Mais de 24 horas depois de o democrata Joe Biden ter sido declarado vencedor das eleições americanas, e de ter sido felicitado pelos líderes de todo o mundo, Donald Trump continuava a recusar enfrentar a realidade. Viajou para o seu campo de golfe na Virgínia, e pelo meio, twittou contra tudo e contra todos, sempre a insistir em conspirações e resultados deturpados – mesmo sem quaisquer provas e depois de ser reconhecidamente unânime que a fraude eleitoral é inexistente.
Foi de tal maneira que o próprio Twitter assinalou vários dos tweets do ainda presidente em funções como potencial desinformação – tudo porque Trump apontou o alvo à comunicação social e não desarmou. “Desde quando é que são os media a anunciar quem será o próximo presidente?”, questionou, insidioso.

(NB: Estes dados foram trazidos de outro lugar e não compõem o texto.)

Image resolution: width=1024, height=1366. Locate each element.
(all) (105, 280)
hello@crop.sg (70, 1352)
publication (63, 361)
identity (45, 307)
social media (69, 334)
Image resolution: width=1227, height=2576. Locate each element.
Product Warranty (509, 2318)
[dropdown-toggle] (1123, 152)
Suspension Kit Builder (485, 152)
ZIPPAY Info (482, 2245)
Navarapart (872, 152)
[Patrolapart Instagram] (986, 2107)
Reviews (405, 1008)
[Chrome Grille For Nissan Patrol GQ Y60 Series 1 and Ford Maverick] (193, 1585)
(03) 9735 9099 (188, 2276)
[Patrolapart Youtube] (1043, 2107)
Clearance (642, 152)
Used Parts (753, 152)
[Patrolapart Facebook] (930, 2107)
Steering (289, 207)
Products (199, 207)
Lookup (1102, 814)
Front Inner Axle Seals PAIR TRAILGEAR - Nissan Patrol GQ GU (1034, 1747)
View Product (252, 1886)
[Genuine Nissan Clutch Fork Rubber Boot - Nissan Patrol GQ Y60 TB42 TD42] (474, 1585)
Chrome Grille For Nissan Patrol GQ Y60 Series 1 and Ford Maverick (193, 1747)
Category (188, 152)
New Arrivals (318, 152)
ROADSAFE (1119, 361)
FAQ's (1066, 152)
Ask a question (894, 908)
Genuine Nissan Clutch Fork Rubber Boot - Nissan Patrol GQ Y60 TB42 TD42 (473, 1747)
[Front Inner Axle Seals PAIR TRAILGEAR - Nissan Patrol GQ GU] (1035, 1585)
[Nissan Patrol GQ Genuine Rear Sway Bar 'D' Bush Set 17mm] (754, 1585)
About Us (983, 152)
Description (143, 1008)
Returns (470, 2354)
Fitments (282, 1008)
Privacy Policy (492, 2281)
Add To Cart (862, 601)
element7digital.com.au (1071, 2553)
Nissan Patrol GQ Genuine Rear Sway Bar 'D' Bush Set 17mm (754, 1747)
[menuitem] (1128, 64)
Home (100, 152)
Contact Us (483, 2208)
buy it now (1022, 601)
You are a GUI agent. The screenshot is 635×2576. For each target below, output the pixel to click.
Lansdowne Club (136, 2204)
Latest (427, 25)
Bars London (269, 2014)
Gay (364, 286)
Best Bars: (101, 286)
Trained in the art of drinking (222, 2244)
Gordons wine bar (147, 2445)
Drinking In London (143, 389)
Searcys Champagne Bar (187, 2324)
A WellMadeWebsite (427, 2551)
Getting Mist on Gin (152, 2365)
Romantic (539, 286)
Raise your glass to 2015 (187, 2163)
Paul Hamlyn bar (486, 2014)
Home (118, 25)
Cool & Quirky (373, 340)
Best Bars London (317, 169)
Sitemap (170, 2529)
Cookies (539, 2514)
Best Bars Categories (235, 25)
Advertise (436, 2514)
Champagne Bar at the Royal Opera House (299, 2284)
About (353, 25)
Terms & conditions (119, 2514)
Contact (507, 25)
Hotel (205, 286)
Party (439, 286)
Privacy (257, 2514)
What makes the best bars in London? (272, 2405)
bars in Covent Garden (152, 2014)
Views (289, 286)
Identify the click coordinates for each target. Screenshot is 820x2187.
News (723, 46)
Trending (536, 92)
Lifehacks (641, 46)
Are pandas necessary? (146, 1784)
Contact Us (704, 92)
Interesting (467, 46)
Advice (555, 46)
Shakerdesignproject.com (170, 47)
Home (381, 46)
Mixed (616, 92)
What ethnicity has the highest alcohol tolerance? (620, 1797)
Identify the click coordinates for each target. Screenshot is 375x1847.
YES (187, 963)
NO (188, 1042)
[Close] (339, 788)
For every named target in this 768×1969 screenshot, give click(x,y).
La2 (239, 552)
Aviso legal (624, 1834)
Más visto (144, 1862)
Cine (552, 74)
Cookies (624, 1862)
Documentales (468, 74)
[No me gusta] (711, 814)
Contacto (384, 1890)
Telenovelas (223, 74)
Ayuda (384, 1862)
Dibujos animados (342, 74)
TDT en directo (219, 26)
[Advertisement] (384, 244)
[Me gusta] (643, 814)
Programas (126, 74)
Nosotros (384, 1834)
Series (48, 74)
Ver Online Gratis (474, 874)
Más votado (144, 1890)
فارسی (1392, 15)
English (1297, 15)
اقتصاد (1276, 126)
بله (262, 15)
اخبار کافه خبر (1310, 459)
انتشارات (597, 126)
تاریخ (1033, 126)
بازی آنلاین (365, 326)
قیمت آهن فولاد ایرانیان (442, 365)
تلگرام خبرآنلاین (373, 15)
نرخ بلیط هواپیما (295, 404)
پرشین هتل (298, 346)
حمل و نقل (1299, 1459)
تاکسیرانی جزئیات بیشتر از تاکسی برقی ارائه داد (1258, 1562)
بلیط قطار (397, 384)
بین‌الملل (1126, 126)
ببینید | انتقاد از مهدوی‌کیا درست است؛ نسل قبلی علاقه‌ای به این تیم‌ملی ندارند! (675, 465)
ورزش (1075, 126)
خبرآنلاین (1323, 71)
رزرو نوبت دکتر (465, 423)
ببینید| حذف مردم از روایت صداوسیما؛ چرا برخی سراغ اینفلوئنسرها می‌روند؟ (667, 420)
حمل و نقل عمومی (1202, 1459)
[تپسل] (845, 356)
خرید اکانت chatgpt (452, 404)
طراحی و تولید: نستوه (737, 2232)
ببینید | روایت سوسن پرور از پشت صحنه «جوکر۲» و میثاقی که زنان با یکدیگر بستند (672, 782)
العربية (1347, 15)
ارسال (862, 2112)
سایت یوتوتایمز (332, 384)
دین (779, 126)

Mas não foi o único. Uma outra publicação do seu porta voz de campanha, Tim Murtaugh, foi igualmente assinalada pela plataforma, porque se socorreu de uma foto alterada para defender que não se pode confiar nos media – quanto mais aceitar que declarem o vencedor, tal como fizera Rudy Giuliani, o advogado de Trump, na mediática conferência de imprensa que decorreu no local errado.
Murtaugh chegou inclusive a colocar uma imagem da sede da campanha de Trump naquilo que parecia uma cópia de uma primeira página de novembro de 2000 do Washington Times (diário americano criado em 1982 pelo coreano Sun Myung Moo, o fundador da Igreja da Unificação, e subsidiado pelos fiéis daquela comunidade até 2009), em cuja manchete se lia “President Gore”. Isto sabendo-se que o democrata Al Gore perdeu para George W. Bush naquele ano – e ainda que aquela capa nunca foi para as bancas. Murtaugh chamou-lhe “lembrete de que os meios de comunicação social não escolhem o Presidente”, mas o próprio Washington Times não demorou a refutar a veracidade da imagem e a lembrar que aquela manchete nunca fora impressa.
Mais tarde, Murtaugh apagaria esse tweet – mas logo depois foi a vez de Rudy Giuliani voltar a insistir nas alegações, solicitando aos seus seguidores que o ajudassem a explicar “as irregularidades da votação na Pensilvânia”, o estado que deu a vitória ao candidato democrata. “Enviem-me as vossas apostas, que eu provarei tudo em tribunal”, twittou, mas a plataforma foi igualmente rápida a assinalar a publicação como duvidosa.
Várias fontes – que pediram anonimato – adiantaram aos diários americanos que tanto Giuliani como os filhos de Trump não baixaram a guarda e têm insistido com ele na tese da fraude. Com isso também em vista, vários dos seus assistentes reuniram na sede, em Arlington, Virgínia, para discutir opções. O genro de Trump, Jared Kushner, que tem sido uma presença constante na sede nos últimos dias, encorajou-o mesmo a procurar todas as vias de recurso legais de que dispõe para contestar os resultados – questionando como é que desta vez ninguém suspeita de interferências do exterior.
Já outros conselheiros, como Ronna McDaniel, que lidera o Comité Nacional Republicano, estão a lutar em nome de Trump publicamente – mas em privado há muito que reconhecem que a batalha não pode continuar por muito mais tempo.
Trump terá já dito a outros do seu círculo próximo que nunca admitirá que perdeu a corrida – aliás, no seu Twitter também escreveu: “I won the elections by a lot”, ou “eu ganhei as eleições e por muitos votos”.
Já Chris Ruddy, um amigo de longa data de Trump e chefe da Newsmax Media, concedeu que o ainda presidente deveria aguentar a pressão até os resultados serem certificados. Mas tudo se complicou, entretanto. É que, enquanto a maioria dos republicanos continua em silênciosobre os resultados eleitorais, há quem comece a reconhecer, alto e bom som, a vitória de Biden. É o caso de Francis Rooney, membro da câmara dos representantes: “Parabéns por uma campanha bem-sucedida”. Uma declaração revista e aumentada pouco depois no comunicado de George W. Bush, o único ex presidente do Partido Republicano que ainda está vivo. “Apesar de termos diferenças políticas, sei que Joe Biden é um homem bom que ganhou sua oportunidade de liderar e unificar nosso país”.